Entrar en un bar o taberna con tu koadrilla de amigos, conquistar la barra y el más vivaracho pregunta: "Qué, ¿hacemos bote?". Una de las bellas estampas del País Vasco, donde una de las costumbres ancestrales sigue vigente: comer en grupo y pagar a escote. Esta forma tan particular de consumo y alternancia no es indiferente a la hostelería del país, que concretamente en el caso vitoriano ha tomado una original forma de hacer caja: el bote-pote.

Nos ocuparemos del diseño publicitario de esta iniciativa, pero demos antes una pinceladas. El proyecto bote-pote consiste en hacerse con una tarjeta tipo "bonobús", que el usuario recarga con un saldo de múltiplos de 10. Funciona con tecnología NFC, de manera que cuando una de nuestra koadrillas aterriza en un bar adscrito a este programa, pagan lo que consumen poniendo en contacto sus tarjetas con móviles provistos de NFC. Por tanto, el grupo de amigos carga la tarjeta y la van gastando de bar en bar. Puede verse más información aquí.

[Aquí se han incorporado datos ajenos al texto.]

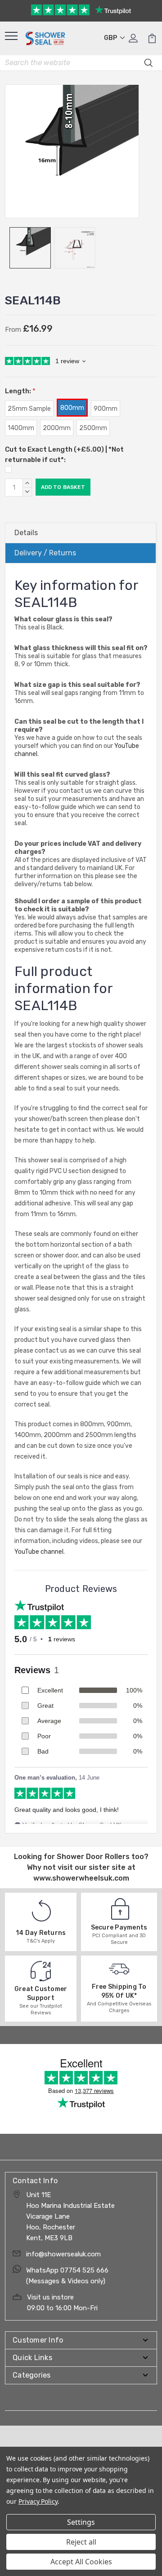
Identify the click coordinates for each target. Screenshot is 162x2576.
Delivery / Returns (45, 553)
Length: (20, 391)
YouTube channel (38, 1552)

Vayamos pues a lo que nos interesa. Todos los bares adscritos a la iniciativa publicitan el programa con trípticos, cartas y flyers en las barras de los bares. Todas ellas llevan un anagrama digno de comentar:


Para empezar, unas hondas al principio y final de las letras, ilustrando la señal de los móviles. La información nos lleva directamente a pensar que estamos ante un asunto que confiere la telefonía, o cualquier dispositivo que funciones por ondas electromagnéticas. Primera información correcta y clara: hablamos de la tecnología NFC.

La palabra del interior combina magistralmente en dos idiomas la palabra "bote" en euskera y castellano (bote-pote). Tomando una tipografía de palo seco, la b y la p son iguales en forma, de modo que colocando la una bajo la otra se obtiene un efecto de reflejo. En tanto que en cualquiera de ambas lenguas la terminación "-ote" es la misma, el diseñador no ha hecho más que crear un eje horizontal que divide las letras en dos colores, negro para el castellano (bote) y naranja para el euskera (pote). No hace falta hablar del divertido y juvenil "rintintín" que produce el propio nombre de esta iniciativa hostelera si se juega con ambos idiomas.

Como observación, podría decir que con mantener las hondas próximas a la "e" ya quedaría la información dada, pudiendo ser las anteriores ciertamente redundantes. Sin embargo, no deja de ser una de esas joyas de logotipos que no se encuentran todos los días. A mí me encanta.